→ ASSIGNED TASK
Please return every line of the records below that holds the word "tracker".

→ DATA SHOWN
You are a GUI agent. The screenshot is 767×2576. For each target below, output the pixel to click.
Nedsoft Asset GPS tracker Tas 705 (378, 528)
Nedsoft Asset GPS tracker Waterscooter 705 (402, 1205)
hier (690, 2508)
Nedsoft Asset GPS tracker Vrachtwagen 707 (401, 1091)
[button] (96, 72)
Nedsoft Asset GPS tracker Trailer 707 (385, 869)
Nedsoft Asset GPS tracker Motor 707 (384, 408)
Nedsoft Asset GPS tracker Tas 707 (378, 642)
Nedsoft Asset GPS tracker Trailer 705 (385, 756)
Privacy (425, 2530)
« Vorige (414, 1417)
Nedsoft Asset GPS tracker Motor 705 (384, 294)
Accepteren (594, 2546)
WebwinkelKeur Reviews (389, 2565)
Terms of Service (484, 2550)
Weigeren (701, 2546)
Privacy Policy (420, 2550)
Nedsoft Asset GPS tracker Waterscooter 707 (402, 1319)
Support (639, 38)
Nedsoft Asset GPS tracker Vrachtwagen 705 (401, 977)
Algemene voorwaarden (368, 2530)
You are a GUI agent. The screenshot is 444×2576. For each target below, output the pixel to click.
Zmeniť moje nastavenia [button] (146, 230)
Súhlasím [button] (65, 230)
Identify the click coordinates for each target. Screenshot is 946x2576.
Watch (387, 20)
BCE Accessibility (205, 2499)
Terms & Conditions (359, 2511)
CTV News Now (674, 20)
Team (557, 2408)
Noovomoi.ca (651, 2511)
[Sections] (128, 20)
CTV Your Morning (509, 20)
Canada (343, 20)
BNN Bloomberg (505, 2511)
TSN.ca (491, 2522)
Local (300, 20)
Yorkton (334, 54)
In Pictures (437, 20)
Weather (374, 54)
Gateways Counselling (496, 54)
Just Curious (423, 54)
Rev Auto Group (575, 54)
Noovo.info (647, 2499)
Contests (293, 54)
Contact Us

→ RESULT FOR THIS TASK
Nedsoft Asset GPS tracker Tas 705 (378, 528)
Nedsoft Asset GPS tracker Waterscooter 705 (402, 1205)
Nedsoft Asset GPS tracker Vrachtwagen 707 (401, 1091)
Nedsoft Asset GPS tracker Trailer 707 (385, 869)
Nedsoft Asset GPS tracker Motor 707 (384, 408)
Nedsoft Asset GPS tracker Tas 707 (378, 642)
Nedsoft Asset GPS tracker Trailer 705 (385, 756)
Nedsoft Asset GPS tracker Motor 705 (384, 294)
Nedsoft Asset GPS tracker Waterscooter 707 (402, 1319)
Nedsoft Asset GPS tracker Vrachtwagen 705 (401, 977)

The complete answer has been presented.